# Has the saga finnaly ended?



## codycleve (Mar 26, 2012)

Has the saga finally ended, or is this just a brand new chapter? Saw this on facebook today.

Sent from my SM-G920V using Mountain Buzz mobile app


----------



## codycleve (Mar 26, 2012)

.








Sent from my SM-G920V using Mountain Buzz mobile app


----------



## caverdan (Aug 27, 2004)

Looks like another chapter in an on going story.......


----------



## MT4Runner (Apr 6, 2012)

I wasn't around for a year or two...what did I miss??!


----------



## codycleve (Mar 26, 2012)

MT4Runner said:


> I wasn't around for a year or two...what did I miss??!



Hope you have some time if you look down this rabbit hole. lol

https://www.mountainbuzz.com/forums/f44/the-saga-continues-60139.html


----------



## codycleve (Mar 26, 2012)

and if you have lots and lots of time it started here. 

https://www.mountainbuzz.com/forums/f44/canyon-whitewater-inflatables-woes-52503.html


----------



## elkhaven (Sep 11, 2013)

There is no way it's ended... just changed holding companies.

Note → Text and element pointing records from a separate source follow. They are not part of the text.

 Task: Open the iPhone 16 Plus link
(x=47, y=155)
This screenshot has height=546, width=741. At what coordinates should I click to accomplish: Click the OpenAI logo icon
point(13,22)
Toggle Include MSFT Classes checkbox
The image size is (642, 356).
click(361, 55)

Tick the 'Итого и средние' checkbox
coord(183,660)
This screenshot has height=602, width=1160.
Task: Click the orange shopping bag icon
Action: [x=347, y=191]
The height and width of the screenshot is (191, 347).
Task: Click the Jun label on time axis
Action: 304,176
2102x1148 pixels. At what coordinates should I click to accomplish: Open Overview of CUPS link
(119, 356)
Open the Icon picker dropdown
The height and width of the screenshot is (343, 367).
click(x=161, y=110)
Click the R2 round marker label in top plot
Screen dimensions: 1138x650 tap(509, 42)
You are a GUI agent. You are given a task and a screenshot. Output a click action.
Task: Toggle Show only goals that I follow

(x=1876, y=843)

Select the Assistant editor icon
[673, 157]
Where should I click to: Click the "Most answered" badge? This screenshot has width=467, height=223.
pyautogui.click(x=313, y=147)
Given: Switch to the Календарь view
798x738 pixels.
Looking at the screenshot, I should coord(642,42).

But it has been boring around here for the past year or two


----------



## Andy H. (Oct 13, 2003)

Ugh.

There are few things that are constant in the Universe but this appears to be one of them...

The whole thing reminds me of this:



> “Corporation, n. An ingenious device for obtaining individual profit without individual responsibility.”
> 
> ― Ambrose Bierce, The Unabridged Devil's Dictionary


----------



## MT4Runner (Apr 6, 2012)

I skimmed those threads.
Sorry I asked!!


----------



## donutboy (Sep 13, 2015)

Oh man. I thought the saga was this raft finally getting sold...

https://eugene.craigslist.org/spo/d/for-sale-classic-avon-self/6626291209.html


----------



## dragonflyboater (Jun 18, 2015)

codycleve said:


> Has the saga finally ended, or is this just a brand new chapter? Saw this on facebook today.
> 
> Sent from my SM-G920V using Mountain Buzz mobile app


No, just saw him at a powder coat shop in the Rogue Valley picking up Entity towers and boxes in the color of black.


----------



## lhowemt (Apr 5, 2007)

donutboy said:


> Oh man. I thought the saga was this raft finally getting sold...
> 
> https://eugene.craigslist.org/spo/d/for-sale-classic-avon-self/6626291209.html


Wow, that is good guidance on pricing our 14' sotar this summer. 10 years old, with frame, maybe I should list it at $15k? LOL


----------



## Andy H. (Oct 13, 2003)

lhowemt said:


> Wow, that is good guidance on pricing our 14' sotar this summer. 10 years old, with frame, maybe I should list it at $15k? LOL


LOL, it's kind of like the million dollar cup of lemonade. All you have to do is sell one!


----------



## theusualsuspect (Apr 11, 2014)

donutboy said:


> Oh man. I thought the saga was this raft finally getting sold...
> 
> https://eugene.craigslist.org/spo/d/for-sale-classic-avon-self/6626291209.html



Hahaha I forgot about that one. Has that been for sale for over a year now? Guy is on mars but as they say, a sucker is born every minute.


----------



## GilaRobusta (Mar 19, 2015)

He usually sells the business right before the pyramid falls down.

If i were a betting man, all the fab work is done by an actual legitimate business and he just contracts them. The legitimate business knows he's crooked and won't front the product to him. 

He has the hands of a crooked cop, not a metal fabricator.

He did it with Canyon. He "sells" the "businesses" and the "buyer" just disappears.

Caveat Emptor


----------